Convert the data into a JSON list of strings, starting at the line that contains "You are a computer-use agent. Screen" and ending at the final line of the data. Use one string per line and skip any blank lines.

==*==

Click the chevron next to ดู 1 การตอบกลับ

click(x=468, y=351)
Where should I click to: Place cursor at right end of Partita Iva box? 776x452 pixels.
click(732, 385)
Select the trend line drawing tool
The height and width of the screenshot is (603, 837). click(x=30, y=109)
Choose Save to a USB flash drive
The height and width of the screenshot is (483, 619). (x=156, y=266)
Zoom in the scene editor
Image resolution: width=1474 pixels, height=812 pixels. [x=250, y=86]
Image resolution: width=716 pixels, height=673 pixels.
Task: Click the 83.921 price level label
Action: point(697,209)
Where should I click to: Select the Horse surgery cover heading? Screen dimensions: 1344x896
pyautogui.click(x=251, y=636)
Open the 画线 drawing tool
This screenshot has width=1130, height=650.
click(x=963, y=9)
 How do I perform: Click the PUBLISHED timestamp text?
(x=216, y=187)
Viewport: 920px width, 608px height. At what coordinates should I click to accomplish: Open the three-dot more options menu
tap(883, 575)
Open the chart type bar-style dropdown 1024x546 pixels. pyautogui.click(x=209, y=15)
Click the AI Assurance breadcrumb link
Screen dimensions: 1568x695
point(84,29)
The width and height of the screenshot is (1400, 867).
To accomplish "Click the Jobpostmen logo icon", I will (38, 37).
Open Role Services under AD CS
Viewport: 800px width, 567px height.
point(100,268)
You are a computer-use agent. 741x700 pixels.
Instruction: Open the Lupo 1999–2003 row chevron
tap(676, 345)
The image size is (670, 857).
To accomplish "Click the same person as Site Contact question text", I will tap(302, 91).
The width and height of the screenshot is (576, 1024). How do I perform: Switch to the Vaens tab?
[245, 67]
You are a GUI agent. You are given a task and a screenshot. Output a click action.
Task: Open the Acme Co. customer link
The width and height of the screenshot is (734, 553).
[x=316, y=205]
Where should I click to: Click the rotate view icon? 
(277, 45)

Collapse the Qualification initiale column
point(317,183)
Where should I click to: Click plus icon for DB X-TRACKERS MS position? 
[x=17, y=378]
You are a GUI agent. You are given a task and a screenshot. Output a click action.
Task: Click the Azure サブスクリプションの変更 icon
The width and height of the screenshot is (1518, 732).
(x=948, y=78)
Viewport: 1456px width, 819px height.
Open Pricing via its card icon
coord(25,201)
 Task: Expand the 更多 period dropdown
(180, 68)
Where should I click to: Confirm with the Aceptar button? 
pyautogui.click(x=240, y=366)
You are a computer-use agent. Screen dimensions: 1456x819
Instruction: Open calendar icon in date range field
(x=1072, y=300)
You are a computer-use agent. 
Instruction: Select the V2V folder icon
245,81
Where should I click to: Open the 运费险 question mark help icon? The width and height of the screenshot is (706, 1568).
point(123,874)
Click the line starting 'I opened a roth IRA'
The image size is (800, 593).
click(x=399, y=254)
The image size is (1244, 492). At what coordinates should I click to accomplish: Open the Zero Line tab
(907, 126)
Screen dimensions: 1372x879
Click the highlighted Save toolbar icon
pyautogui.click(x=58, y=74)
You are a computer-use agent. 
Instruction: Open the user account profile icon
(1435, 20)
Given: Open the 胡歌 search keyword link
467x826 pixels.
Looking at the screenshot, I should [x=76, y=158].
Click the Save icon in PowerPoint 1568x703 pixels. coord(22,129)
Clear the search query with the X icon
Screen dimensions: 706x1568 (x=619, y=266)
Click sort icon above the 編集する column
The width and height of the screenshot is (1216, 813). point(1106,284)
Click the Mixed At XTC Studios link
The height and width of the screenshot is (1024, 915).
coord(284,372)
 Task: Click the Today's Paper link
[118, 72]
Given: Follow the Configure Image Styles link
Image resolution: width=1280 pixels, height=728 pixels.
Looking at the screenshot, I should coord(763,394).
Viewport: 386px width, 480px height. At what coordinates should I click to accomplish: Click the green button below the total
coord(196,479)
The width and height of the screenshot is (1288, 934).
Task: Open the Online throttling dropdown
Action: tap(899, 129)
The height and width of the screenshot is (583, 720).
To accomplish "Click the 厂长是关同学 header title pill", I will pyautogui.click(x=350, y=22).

==*==

● **Worked answer**
[
  "You are a computer-use agent. Screen dimensions: 1456x819",
  "Instruction: Open calendar icon in date range field",
  "(x=1072, y=300)",
  "You are a computer-use agent. ",
  "Instruction: Select the V2V folder icon",
  "245,81",
  "Where should I click to: Open the 运费险 question mark help icon? The width and height of the screenshot is (706, 1568).",
  "point(123,874)",
  "Click the line starting 'I opened a roth IRA'",
  "The image size is (800, 593).",
  "click(x=399, y=254)",
  "The image size is (1244, 492). At what coordinates should I click to accomplish: Open the Zero Line tab",
  "(907, 126)",
  "Screen dimensions: 1372x879",
  "Click the highlighted Save toolbar icon",
  "pyautogui.click(x=58, y=74)",
  "You are a computer-use agent. ",
  "Instruction: Open the user account profile icon",
  "(1435, 20)",
  "Given: Open the 胡歌 search keyword link",
  "467x826 pixels.",
  "Looking at the screenshot, I should [x=76, y=158].",
  "Click the Save icon in PowerPoint 1568x703 pixels. coord(22,129)",
  "Clear the search query with the X icon",
  "Screen dimensions: 706x1568 (x=619, y=266)",
  "Click sort icon above the 編集する column",
  "The width and height of the screenshot is (1216, 813). point(1106,284)",
  "Click the Mixed At XTC Studios link",
  "The height and width of the screenshot is (1024, 915).",
  "coord(284,372)",
  " Task: Click the Today's Paper link",
  "[118, 72]",
  "Given: Follow the Configure Image Styles link",
  "Image resolution: width=1280 pixels, height=728 pixels.",
  "Looking at the screenshot, I should coord(763,394).",
  "Viewport: 386px width, 480px height. At what coordinates should I click to accomplish: Click the green button below the total",
  "coord(196,479)",
  "The width and height of the screenshot is (1288, 934).",
  "Task: Open the Online throttling dropdown",
  "Action: tap(899, 129)",
  "The height and width of the screenshot is (583, 720).",
  "To accomplish \"Click the 厂长是关同学 header title pill\", I will pyautogui.click(x=350, y=22)."
]